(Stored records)
___

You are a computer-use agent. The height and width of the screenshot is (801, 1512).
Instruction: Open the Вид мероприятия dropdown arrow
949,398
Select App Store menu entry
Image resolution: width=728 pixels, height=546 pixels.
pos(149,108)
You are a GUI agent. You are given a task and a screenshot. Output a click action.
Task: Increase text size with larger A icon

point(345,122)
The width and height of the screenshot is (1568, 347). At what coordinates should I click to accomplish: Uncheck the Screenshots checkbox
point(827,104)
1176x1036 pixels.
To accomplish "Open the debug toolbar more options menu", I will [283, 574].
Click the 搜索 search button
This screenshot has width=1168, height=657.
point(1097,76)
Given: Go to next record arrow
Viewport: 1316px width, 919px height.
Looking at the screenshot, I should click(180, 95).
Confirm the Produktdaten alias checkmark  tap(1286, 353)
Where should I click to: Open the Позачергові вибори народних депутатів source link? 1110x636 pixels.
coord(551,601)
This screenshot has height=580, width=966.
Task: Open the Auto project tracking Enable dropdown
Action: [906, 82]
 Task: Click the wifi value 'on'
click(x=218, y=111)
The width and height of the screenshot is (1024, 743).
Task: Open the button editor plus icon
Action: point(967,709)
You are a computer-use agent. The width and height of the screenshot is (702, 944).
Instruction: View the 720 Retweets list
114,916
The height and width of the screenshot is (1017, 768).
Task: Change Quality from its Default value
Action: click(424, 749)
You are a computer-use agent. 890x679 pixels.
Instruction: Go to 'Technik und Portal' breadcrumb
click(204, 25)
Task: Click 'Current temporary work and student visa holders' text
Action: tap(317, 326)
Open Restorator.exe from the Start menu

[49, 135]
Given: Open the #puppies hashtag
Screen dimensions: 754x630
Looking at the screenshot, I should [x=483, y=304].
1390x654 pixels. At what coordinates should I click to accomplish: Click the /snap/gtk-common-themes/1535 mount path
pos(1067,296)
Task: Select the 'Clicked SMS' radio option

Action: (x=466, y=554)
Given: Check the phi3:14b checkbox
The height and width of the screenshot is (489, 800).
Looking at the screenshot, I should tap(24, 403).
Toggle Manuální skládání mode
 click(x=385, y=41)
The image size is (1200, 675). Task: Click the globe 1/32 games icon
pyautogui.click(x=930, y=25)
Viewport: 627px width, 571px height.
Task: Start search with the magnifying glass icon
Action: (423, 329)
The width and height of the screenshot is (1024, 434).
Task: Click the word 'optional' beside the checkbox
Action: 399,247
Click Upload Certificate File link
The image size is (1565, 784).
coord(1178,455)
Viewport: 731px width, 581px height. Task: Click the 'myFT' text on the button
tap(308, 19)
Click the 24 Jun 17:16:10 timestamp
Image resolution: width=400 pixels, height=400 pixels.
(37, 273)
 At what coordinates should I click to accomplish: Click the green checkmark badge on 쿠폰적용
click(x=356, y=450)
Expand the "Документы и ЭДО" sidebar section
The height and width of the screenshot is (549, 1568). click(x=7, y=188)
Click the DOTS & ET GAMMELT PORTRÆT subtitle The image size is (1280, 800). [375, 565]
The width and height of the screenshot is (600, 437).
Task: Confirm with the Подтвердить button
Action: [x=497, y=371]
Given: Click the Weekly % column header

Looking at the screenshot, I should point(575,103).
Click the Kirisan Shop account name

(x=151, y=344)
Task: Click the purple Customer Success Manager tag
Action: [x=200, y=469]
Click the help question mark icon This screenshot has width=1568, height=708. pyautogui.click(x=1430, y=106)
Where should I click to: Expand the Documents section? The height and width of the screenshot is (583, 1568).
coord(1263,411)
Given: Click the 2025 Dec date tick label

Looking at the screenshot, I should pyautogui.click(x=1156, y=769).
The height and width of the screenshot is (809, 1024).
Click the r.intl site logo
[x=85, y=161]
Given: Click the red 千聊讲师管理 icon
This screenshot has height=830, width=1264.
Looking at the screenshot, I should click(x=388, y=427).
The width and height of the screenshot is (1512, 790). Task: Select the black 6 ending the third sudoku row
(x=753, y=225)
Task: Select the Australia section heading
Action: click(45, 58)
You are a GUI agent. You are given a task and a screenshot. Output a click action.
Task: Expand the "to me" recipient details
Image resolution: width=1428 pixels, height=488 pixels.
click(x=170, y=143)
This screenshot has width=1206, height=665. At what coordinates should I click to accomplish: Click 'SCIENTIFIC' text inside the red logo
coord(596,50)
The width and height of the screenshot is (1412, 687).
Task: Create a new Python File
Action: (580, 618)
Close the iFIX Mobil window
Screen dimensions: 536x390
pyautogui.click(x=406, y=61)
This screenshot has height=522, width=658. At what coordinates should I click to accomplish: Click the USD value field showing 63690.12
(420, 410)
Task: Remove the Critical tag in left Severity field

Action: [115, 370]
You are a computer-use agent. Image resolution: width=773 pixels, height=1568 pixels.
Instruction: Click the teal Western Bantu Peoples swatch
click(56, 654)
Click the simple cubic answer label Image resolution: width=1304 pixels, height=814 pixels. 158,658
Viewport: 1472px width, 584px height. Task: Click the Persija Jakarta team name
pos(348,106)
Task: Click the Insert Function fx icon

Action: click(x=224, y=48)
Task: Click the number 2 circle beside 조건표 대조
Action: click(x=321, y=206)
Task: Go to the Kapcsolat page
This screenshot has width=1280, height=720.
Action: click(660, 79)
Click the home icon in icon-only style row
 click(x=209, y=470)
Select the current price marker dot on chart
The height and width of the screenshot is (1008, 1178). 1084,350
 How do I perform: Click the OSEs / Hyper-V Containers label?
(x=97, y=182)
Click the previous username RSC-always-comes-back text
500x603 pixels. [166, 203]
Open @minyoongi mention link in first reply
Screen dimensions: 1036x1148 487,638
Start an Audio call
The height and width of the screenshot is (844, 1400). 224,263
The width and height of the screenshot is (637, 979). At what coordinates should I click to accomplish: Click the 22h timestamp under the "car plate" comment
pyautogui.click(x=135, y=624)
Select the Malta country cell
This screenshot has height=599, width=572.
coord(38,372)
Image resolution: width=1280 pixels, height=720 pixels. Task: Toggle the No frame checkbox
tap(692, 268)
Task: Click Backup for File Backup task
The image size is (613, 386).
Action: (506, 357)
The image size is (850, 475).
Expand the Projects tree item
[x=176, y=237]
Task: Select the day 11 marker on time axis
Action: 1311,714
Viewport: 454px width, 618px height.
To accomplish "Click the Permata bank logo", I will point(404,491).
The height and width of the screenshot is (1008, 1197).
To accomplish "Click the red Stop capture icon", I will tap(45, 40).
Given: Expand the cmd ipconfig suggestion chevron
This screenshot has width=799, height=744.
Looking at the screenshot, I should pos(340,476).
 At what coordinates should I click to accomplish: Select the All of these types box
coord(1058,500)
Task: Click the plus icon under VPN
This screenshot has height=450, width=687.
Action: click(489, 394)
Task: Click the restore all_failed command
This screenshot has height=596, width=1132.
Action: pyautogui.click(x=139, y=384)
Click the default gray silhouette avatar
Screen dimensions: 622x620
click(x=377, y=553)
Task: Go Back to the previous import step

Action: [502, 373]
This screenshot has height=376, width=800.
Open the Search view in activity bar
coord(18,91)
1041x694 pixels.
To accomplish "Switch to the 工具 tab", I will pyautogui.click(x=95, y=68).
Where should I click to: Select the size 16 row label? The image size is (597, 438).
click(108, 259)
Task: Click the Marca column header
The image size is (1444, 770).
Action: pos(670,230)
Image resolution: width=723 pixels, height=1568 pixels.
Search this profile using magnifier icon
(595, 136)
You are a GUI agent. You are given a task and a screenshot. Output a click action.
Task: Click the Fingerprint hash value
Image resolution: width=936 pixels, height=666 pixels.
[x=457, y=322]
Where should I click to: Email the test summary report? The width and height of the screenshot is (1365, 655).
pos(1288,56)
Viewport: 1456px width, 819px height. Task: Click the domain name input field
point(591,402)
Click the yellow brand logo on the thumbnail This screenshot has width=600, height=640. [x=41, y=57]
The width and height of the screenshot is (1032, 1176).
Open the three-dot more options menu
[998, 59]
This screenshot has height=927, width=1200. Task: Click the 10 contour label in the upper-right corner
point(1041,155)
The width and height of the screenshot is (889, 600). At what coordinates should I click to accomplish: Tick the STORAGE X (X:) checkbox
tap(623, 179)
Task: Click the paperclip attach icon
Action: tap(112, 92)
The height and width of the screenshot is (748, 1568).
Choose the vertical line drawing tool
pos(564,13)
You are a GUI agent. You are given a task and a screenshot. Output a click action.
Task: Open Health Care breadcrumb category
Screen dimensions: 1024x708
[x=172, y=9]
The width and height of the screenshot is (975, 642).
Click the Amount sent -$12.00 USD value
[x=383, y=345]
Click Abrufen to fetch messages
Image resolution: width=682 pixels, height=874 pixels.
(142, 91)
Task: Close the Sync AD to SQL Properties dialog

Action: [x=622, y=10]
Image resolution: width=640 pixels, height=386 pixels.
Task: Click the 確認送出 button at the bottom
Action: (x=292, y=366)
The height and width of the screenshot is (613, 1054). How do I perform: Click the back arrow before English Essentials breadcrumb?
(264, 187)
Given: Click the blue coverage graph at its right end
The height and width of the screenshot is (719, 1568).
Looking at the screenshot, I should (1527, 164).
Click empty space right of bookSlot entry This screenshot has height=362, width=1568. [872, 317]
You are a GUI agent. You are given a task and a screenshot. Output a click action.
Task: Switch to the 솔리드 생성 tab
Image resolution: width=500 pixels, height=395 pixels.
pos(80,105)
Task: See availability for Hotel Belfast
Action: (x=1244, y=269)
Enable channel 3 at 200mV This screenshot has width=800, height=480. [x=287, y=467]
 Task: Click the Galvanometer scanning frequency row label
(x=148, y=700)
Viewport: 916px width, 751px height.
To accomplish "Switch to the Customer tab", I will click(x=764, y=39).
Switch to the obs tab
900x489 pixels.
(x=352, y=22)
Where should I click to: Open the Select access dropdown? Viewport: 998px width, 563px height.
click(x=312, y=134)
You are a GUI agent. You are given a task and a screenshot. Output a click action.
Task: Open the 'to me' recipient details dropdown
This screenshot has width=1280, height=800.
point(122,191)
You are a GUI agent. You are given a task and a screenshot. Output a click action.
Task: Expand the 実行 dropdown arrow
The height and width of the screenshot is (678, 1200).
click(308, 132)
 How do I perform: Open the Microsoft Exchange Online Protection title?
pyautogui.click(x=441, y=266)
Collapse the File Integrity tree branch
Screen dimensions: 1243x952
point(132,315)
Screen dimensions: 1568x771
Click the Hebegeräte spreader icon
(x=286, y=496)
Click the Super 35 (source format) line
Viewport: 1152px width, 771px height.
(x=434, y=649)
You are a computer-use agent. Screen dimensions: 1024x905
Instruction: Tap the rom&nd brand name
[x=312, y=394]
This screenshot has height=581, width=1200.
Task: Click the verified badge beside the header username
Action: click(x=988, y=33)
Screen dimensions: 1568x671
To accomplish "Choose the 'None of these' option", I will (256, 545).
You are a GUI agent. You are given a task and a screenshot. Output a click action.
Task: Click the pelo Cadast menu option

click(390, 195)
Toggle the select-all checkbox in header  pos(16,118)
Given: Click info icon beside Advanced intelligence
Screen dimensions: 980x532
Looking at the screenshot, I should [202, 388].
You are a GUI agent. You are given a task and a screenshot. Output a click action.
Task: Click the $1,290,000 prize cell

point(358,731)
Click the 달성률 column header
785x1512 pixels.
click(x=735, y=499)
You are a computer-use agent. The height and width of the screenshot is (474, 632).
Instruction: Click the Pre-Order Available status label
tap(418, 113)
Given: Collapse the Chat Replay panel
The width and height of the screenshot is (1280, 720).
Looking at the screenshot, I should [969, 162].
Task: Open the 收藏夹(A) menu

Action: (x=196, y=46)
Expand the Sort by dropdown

___

Task statement: Every line above that has the string "computer" needs to be copied.

Solution for this problem:
You are a computer-use agent. The height and width of the screenshot is (801, 1512).
You are a computer-use agent. The width and height of the screenshot is (702, 944).
You are a computer-use agent. 890x679 pixels.
You are a computer-use agent. Image resolution: width=773 pixels, height=1568 pixels.
You are a computer-use agent. Screen dimensions: 1024x905
You are a computer-use agent. The height and width of the screenshot is (474, 632).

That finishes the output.